#### [Exercise instructions]
Rewrite the items below with each "Where should I click to" changed to "Where do I click to" and everything else left as it is.

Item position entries
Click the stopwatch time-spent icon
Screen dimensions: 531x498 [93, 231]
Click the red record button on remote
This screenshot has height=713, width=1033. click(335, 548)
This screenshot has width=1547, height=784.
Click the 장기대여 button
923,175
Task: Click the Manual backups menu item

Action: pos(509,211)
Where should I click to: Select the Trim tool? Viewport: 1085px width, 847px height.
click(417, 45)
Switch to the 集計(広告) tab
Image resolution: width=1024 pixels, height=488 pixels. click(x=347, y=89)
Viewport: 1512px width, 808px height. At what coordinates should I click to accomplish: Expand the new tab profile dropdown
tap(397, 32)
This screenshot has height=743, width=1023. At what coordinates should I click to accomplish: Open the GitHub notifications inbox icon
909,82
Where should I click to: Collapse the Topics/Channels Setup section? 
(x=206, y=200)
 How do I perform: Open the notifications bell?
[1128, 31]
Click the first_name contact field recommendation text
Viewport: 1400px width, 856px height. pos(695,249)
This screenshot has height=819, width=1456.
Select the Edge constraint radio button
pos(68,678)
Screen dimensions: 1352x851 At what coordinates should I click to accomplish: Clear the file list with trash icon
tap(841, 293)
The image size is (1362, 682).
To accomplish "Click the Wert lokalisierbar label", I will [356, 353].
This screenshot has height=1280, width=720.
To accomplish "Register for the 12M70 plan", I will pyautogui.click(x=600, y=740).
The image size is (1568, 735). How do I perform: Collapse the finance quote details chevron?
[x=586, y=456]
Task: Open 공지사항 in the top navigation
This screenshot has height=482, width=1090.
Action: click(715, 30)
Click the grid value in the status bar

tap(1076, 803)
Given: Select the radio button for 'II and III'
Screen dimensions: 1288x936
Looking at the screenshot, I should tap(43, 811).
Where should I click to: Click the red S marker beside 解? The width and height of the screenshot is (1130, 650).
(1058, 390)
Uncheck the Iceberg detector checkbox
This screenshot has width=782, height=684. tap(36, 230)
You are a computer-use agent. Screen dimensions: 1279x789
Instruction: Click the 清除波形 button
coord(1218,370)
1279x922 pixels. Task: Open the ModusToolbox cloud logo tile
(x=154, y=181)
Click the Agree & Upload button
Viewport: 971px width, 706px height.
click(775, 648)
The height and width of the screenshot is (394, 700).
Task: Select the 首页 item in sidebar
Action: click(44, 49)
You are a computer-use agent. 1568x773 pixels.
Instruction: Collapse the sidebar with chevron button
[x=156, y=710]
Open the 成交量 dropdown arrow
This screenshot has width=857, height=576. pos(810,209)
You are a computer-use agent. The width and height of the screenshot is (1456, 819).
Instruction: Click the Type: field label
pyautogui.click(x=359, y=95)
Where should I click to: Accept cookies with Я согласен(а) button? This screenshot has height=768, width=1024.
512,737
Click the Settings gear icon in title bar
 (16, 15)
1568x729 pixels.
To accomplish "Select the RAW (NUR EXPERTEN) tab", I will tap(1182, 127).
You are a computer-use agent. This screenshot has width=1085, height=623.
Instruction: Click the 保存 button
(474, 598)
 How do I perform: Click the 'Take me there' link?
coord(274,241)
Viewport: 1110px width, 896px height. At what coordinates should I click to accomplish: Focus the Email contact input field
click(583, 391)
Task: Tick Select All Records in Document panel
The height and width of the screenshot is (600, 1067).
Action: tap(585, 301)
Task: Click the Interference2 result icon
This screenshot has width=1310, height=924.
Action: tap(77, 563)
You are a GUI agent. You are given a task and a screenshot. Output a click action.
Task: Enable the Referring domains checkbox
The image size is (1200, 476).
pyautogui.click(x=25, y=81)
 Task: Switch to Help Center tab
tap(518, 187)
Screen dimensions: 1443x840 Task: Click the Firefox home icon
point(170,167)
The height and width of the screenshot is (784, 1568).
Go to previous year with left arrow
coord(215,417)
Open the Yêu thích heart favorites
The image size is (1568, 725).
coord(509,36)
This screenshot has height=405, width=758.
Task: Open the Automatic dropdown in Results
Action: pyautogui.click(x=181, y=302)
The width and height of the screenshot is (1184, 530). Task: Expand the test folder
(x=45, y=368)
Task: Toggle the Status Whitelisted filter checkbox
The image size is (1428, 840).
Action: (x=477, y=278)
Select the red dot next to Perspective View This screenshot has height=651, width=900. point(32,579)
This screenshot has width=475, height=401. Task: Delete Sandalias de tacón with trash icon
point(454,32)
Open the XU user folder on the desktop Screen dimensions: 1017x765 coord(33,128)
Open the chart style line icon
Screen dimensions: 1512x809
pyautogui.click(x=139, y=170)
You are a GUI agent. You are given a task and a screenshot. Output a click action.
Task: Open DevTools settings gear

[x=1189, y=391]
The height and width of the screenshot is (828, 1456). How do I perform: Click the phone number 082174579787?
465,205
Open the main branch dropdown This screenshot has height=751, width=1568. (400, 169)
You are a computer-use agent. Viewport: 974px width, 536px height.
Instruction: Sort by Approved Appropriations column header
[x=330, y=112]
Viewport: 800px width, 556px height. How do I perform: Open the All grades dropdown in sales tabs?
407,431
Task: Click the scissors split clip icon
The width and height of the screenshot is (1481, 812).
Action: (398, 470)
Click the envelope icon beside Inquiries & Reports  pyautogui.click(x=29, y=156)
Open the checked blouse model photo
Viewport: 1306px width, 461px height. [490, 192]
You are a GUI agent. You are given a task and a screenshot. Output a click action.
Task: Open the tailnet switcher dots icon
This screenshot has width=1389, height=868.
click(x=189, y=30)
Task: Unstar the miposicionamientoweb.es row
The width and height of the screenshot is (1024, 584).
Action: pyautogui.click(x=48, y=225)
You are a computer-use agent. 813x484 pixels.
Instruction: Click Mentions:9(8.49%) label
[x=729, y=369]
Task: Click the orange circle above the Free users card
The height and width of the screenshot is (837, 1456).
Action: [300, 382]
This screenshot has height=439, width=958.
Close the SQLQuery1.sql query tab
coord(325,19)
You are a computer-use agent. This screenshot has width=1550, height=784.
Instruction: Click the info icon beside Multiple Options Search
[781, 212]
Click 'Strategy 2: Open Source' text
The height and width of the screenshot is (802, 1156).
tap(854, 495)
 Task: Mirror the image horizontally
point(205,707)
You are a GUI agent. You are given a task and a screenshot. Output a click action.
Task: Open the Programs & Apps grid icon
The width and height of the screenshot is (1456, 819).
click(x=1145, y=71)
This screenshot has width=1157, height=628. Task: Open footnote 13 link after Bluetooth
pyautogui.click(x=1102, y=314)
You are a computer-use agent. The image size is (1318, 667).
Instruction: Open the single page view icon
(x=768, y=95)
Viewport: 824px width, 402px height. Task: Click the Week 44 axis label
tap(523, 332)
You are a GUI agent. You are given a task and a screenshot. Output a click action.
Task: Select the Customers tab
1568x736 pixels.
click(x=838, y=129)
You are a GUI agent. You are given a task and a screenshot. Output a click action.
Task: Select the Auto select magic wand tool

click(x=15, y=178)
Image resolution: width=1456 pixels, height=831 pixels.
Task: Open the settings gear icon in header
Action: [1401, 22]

#### [Finished answer]
Click the stopwatch time-spent icon
Screen dimensions: 531x498 [93, 231]
Click the red record button on remote
This screenshot has height=713, width=1033. click(335, 548)
This screenshot has width=1547, height=784.
Click the 장기대여 button
923,175
Task: Click the Manual backups menu item

Action: pos(509,211)
Where do I click to: Select the Trim tool? Viewport: 1085px width, 847px height.
click(417, 45)
Switch to the 集計(広告) tab
Image resolution: width=1024 pixels, height=488 pixels. click(x=347, y=89)
Viewport: 1512px width, 808px height. At what coordinates should I click to accomplish: Expand the new tab profile dropdown
tap(397, 32)
This screenshot has height=743, width=1023. At what coordinates should I click to accomplish: Open the GitHub notifications inbox icon
909,82
Where do I click to: Collapse the Topics/Channels Setup section? 
(x=206, y=200)
 How do I perform: Open the notifications bell?
[1128, 31]
Click the first_name contact field recommendation text
Viewport: 1400px width, 856px height. pos(695,249)
This screenshot has height=819, width=1456.
Select the Edge constraint radio button
pos(68,678)
Screen dimensions: 1352x851 At what coordinates should I click to accomplish: Clear the file list with trash icon
tap(841, 293)
The image size is (1362, 682).
To accomplish "Click the Wert lokalisierbar label", I will [356, 353].
This screenshot has height=1280, width=720.
To accomplish "Register for the 12M70 plan", I will pyautogui.click(x=600, y=740).
The image size is (1568, 735). How do I perform: Collapse the finance quote details chevron?
[x=586, y=456]
Task: Open 공지사항 in the top navigation
This screenshot has height=482, width=1090.
Action: click(715, 30)
Click the grid value in the status bar

tap(1076, 803)
Given: Select the radio button for 'II and III'
Screen dimensions: 1288x936
Looking at the screenshot, I should tap(43, 811).
Where do I click to: Click the red S marker beside 解? The width and height of the screenshot is (1130, 650).
(1058, 390)
Uncheck the Iceberg detector checkbox
This screenshot has width=782, height=684. tap(36, 230)
You are a computer-use agent. Screen dimensions: 1279x789
Instruction: Click the 清除波形 button
coord(1218,370)
1279x922 pixels. Task: Open the ModusToolbox cloud logo tile
(x=154, y=181)
Click the Agree & Upload button
Viewport: 971px width, 706px height.
click(775, 648)
The height and width of the screenshot is (394, 700).
Task: Select the 首页 item in sidebar
Action: click(44, 49)
You are a computer-use agent. 1568x773 pixels.
Instruction: Collapse the sidebar with chevron button
[x=156, y=710]
Open the 成交量 dropdown arrow
This screenshot has width=857, height=576. pos(810,209)
You are a computer-use agent. The width and height of the screenshot is (1456, 819).
Instruction: Click the Type: field label
pyautogui.click(x=359, y=95)
Where do I click to: Accept cookies with Я согласен(а) button? This screenshot has height=768, width=1024.
512,737
Click the Settings gear icon in title bar
 (16, 15)
1568x729 pixels.
To accomplish "Select the RAW (NUR EXPERTEN) tab", I will tap(1182, 127).
You are a computer-use agent. This screenshot has width=1085, height=623.
Instruction: Click the 保存 button
(474, 598)
 How do I perform: Click the 'Take me there' link?
coord(274,241)
Viewport: 1110px width, 896px height. At what coordinates should I click to accomplish: Focus the Email contact input field
click(583, 391)
Task: Tick Select All Records in Document panel
The height and width of the screenshot is (600, 1067).
Action: tap(585, 301)
Task: Click the Interference2 result icon
This screenshot has width=1310, height=924.
Action: tap(77, 563)
You are a GUI agent. You are given a task and a screenshot. Output a click action.
Task: Enable the Referring domains checkbox
The image size is (1200, 476).
pyautogui.click(x=25, y=81)
 Task: Switch to Help Center tab
tap(518, 187)
Screen dimensions: 1443x840 Task: Click the Firefox home icon
point(170,167)
The height and width of the screenshot is (784, 1568).
Go to previous year with left arrow
coord(215,417)
Open the Yêu thích heart favorites
The image size is (1568, 725).
coord(509,36)
This screenshot has height=405, width=758.
Task: Open the Automatic dropdown in Results
Action: pyautogui.click(x=181, y=302)
The width and height of the screenshot is (1184, 530). Task: Expand the test folder
(x=45, y=368)
Task: Toggle the Status Whitelisted filter checkbox
The image size is (1428, 840).
Action: (x=477, y=278)
Select the red dot next to Perspective View This screenshot has height=651, width=900. point(32,579)
This screenshot has width=475, height=401. Task: Delete Sandalias de tacón with trash icon
point(454,32)
Open the XU user folder on the desktop Screen dimensions: 1017x765 coord(33,128)
Open the chart style line icon
Screen dimensions: 1512x809
pyautogui.click(x=139, y=170)
You are a GUI agent. You are given a task and a screenshot. Output a click action.
Task: Open DevTools settings gear

[x=1189, y=391]
The height and width of the screenshot is (828, 1456). How do I perform: Click the phone number 082174579787?
465,205
Open the main branch dropdown This screenshot has height=751, width=1568. (400, 169)
You are a computer-use agent. Viewport: 974px width, 536px height.
Instruction: Sort by Approved Appropriations column header
[x=330, y=112]
Viewport: 800px width, 556px height. How do I perform: Open the All grades dropdown in sales tabs?
407,431
Task: Click the scissors split clip icon
The width and height of the screenshot is (1481, 812).
Action: (398, 470)
Click the envelope icon beside Inquiries & Reports  pyautogui.click(x=29, y=156)
Open the checked blouse model photo
Viewport: 1306px width, 461px height. [490, 192]
You are a GUI agent. You are given a task and a screenshot. Output a click action.
Task: Open the tailnet switcher dots icon
This screenshot has width=1389, height=868.
click(x=189, y=30)
Task: Unstar the miposicionamientoweb.es row
The width and height of the screenshot is (1024, 584).
Action: pyautogui.click(x=48, y=225)
You are a computer-use agent. 813x484 pixels.
Instruction: Click Mentions:9(8.49%) label
[x=729, y=369]
Task: Click the orange circle above the Free users card
The height and width of the screenshot is (837, 1456).
Action: [300, 382]
This screenshot has height=439, width=958.
Close the SQLQuery1.sql query tab
coord(325,19)
You are a computer-use agent. This screenshot has width=1550, height=784.
Instruction: Click the info icon beside Multiple Options Search
[781, 212]
Click 'Strategy 2: Open Source' text
The height and width of the screenshot is (802, 1156).
tap(854, 495)
 Task: Mirror the image horizontally
point(205,707)
You are a GUI agent. You are given a task and a screenshot. Output a click action.
Task: Open the Programs & Apps grid icon
The width and height of the screenshot is (1456, 819).
click(x=1145, y=71)
This screenshot has width=1157, height=628. Task: Open footnote 13 link after Bluetooth
pyautogui.click(x=1102, y=314)
You are a computer-use agent. The image size is (1318, 667).
Instruction: Open the single page view icon
(x=768, y=95)
Viewport: 824px width, 402px height. Task: Click the Week 44 axis label
tap(523, 332)
You are a GUI agent. You are given a task and a screenshot. Output a click action.
Task: Select the Customers tab
1568x736 pixels.
click(x=838, y=129)
You are a GUI agent. You are given a task and a screenshot. Output a click action.
Task: Select the Auto select magic wand tool

click(x=15, y=178)
Image resolution: width=1456 pixels, height=831 pixels.
Task: Open the settings gear icon in header
Action: [1401, 22]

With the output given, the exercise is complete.